# TASKS FOR THIS EXERCISE
(1) In the article below on Iran's nuclear diplomacy, where did the weekend round of negotiations take place?
(2) Pick up the article below on Iran's nuclear diplomacy after its final sentence and continue it.

# SUPPLIED TEXT

## BEGIN

Iran Slow-Walks Diplomacy While Accelerating Work Toward A-Bomb

Warnings that time has run out whiz past with each passing month, as Yanks grow exhausted.

AP/Vahid Salemi, file
Iran's top nuclear negotiator, Ali Bagheri Kani, at Tehran June 23, 2022. AP/Vahid Salemi, file

As Tehran’s negotiators master the art of manipulating Washington’s diplomacy, the current mood swing of President Biden’s Iran team is markedly dour. 

After a round of negotiations at Doha, Qatar, over the weekend, the state department’s special envoy for Iran talks, Robert Malley, seems exhausted. The Doha meeting “was a little bit — more than a little bit — of a wasted occasion,” he told NPR’s Steve Inskeep this morning. 

Asked if the Islamic Republic is in fact interested in renewing the 2015 Joint Comprehensive Plan of Action, Mr. Malley said, “Our assessment is they haven’t yet made that fundamental decision.” The Iranians, he added, will “have to decide sooner or later, because at some point the deal would be a thing of the past.”

Tehran has heard that song before. As soon as President Biden acceded to office, he vowed to rejoin the JCPOA, from which America withdrew in 2018. By June 2021, an unnamed senior official told Reuters that unless a deal is agreed on “in the foreseeable future,” America would rethink its approach. 

In September, Secretary of State Blinken warned that “we are getting closer to the point at which a strict return to compliance with the [deal] does not reproduce the benefits that the agreement achieved.” In December a state department official said America would not accept “a situation in which Iran accelerates its nuclear program and slow-walks its nuclear diplomacy.”

## END

# INFORMATION SUPPLIED

## BEGIN

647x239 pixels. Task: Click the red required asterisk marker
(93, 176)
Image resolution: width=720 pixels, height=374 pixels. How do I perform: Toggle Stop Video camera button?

## END

# RESPONSES TO THE EXERCISE
(1) Doha, Qatar.

(2)
Also in December, Mr. Malley warned that “we have some weeks left but not much more than that.” Unless the JCPOA is not revived by then, he added, “the conclusion will be that there’s no deal to be revived.” By January, the White House press secretary, Jen Psaki, warned ominously that Mr. Biden asked his team to prepare “a range of options.” Yet, “our preference is always diplomacy,” she hastened to add.   

In January, Mr. Blinken reiterated the warning of “real urgency” in finalizing a deal in “really a matter of weeks.” He then disclosed that Washington is in discussions with the Europeans about “the steps that we would take together if Iran refuses to return” to the JCPOA. 

The one-year anniversary of America’s first warning that Iran must renew the deal “within weeks” — or else — came and went. Washington, however, has yet to present an alternative plan. Instead, Mr. Malley and his European counterparts switch between giddy assessments that a finalized deal is just around the corner and grim predictions of failure.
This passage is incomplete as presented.